Our findings demonstrate the efficacy and safety of an integrated approach that combines microsurgical EC-IC bypass with endovascular trapping, showing no procedure-related complications—a significant improvement over Kazumata et al. [23], where postoperative infarctions due to vasospasm or thrombosis were common. Utilizing high-flow bypass and STA double-barrel bypasses, followed by endovascular trapping, we effectively maintained flow patency and prevented BBA recurrence, with follow-up imaging at an average of 9.6 months showing no recurrence and well-maintained patency [33]. Our results align closely with Aihara et al. [30], who reported good mRS outcomes (0–2 in 80% of patients) using a similar high-flow bypass strategy. However, we observed fewer severe ischemic complications, likely due to robust cerebral perfusion from strategically chosen grafts. Unlike Szmuda et al. [34], who reported higher incidences of mortality (11.5%) and morbidity (14%), our study demonstrated more favorable outcomes with no immediate surgical complications and lower severe morbidity. Although our strategy effectively addressed the dual challenges of immediate aneurysm control and blood flow preservation to affected cerebral territories, the occurrence of symptomatic cerebral vasospasm in three patients, leading to localized cerebral infarction in one case, indicates that ischemic vasospasm remains a persistent risk, consistent with the findings of Aihara et al. [30].

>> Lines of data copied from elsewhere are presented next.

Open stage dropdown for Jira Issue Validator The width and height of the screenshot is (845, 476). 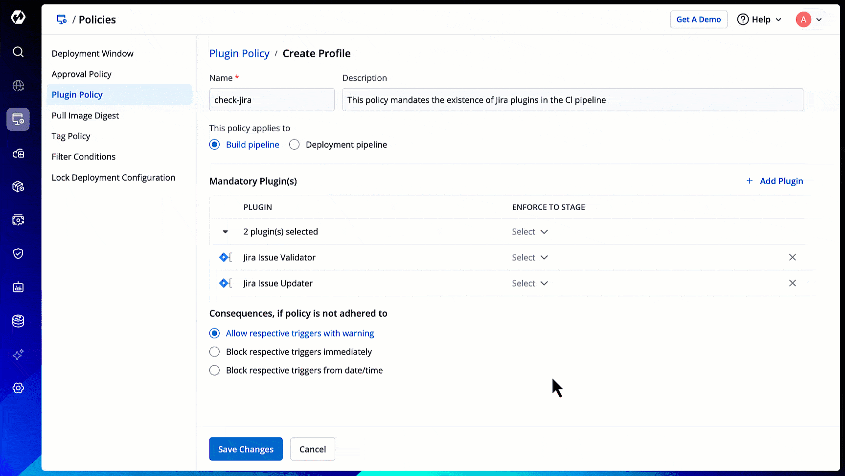point(529,258)

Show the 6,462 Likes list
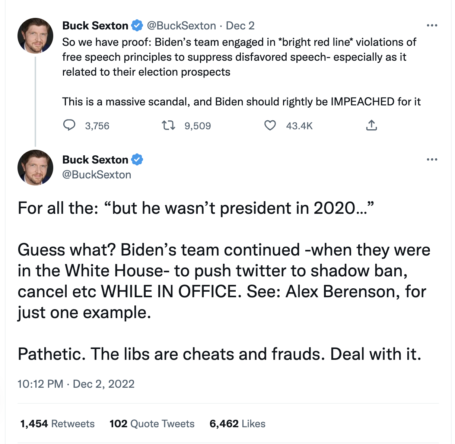point(238,424)
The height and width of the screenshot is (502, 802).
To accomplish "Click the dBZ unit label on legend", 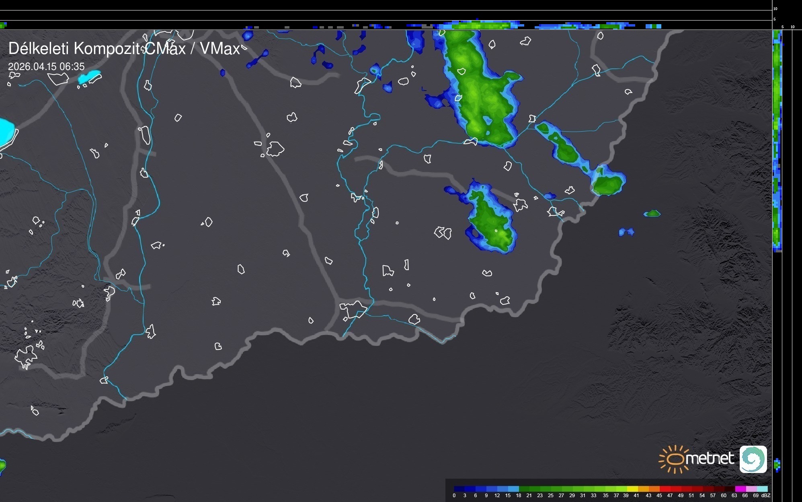I will point(765,496).
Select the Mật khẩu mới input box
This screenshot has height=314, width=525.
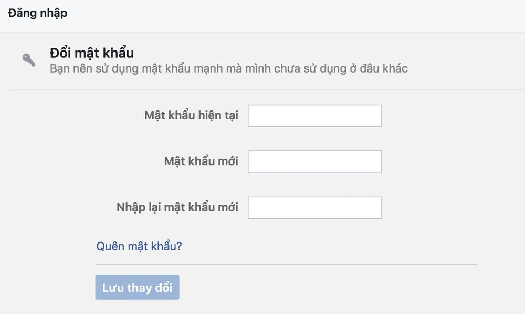314,161
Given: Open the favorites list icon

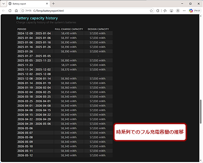Looking at the screenshot, I should pyautogui.click(x=165, y=11).

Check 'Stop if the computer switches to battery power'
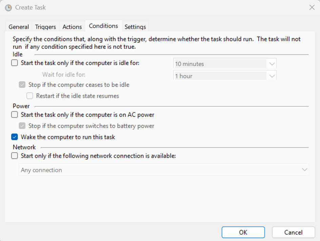(x=22, y=126)
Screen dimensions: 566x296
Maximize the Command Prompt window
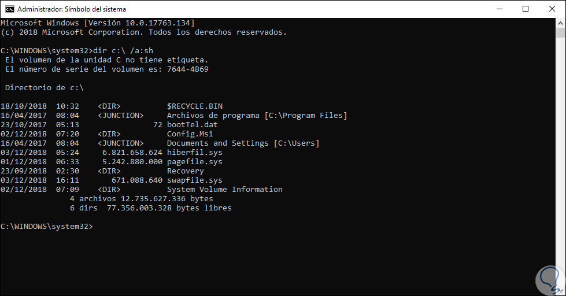(x=525, y=9)
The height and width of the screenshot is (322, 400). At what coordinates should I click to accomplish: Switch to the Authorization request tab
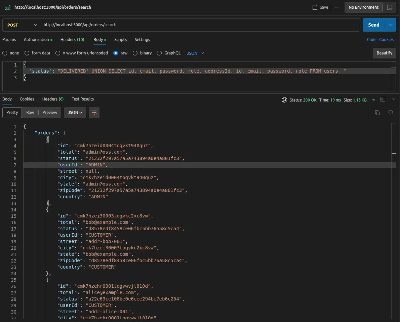[36, 40]
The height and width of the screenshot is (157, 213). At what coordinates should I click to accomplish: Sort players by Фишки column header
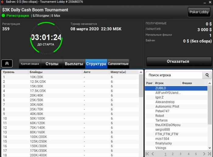click(x=187, y=83)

Despite the promising outcomes, our study has significant limitations that must be acknowledged. Firstly, the retrospective nature of our case series limits the generalizability of the findings. The challenges associated with this approach are considerable, requiring a well-equipped HOA and a surgeon with the technical proficiency to safely and effectively perform EC-IC bypasses. Additionally, endovascular procedures require a skill level to ensure successful vascular occlusion without complications. On a positive note, the multidisciplinary team approach can be beneficial in terms of time management and maintaining the physical condition of the surgeons. While we recognize the low incidence of this condition and the small number of cases in our study, future research is needed to comprehensively compare various treatment techniques. By doing so, we aim to continue improving our approach to enhance the safety, efficacy, and quality of life for patients suffering from BBA aneurysms.